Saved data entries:

%%

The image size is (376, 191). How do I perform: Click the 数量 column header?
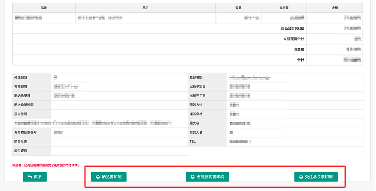tap(238, 8)
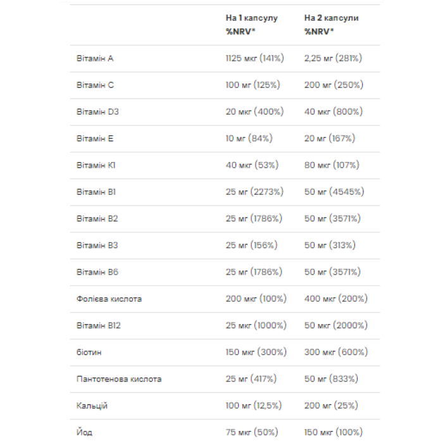Screen dimensions: 443x443
Task: Select the Вітамін K1 row label
Action: click(x=95, y=165)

%%

§ **Brief**:
Output nothing but the records, word for word, and none of their pictures.

§ **Response**:
The image size is (376, 191). How do I perform: Click the 数量 column header?
tap(238, 8)
Screen dimensions: 443x443
Task: Select the Вітамін K1 row label
Action: click(x=95, y=165)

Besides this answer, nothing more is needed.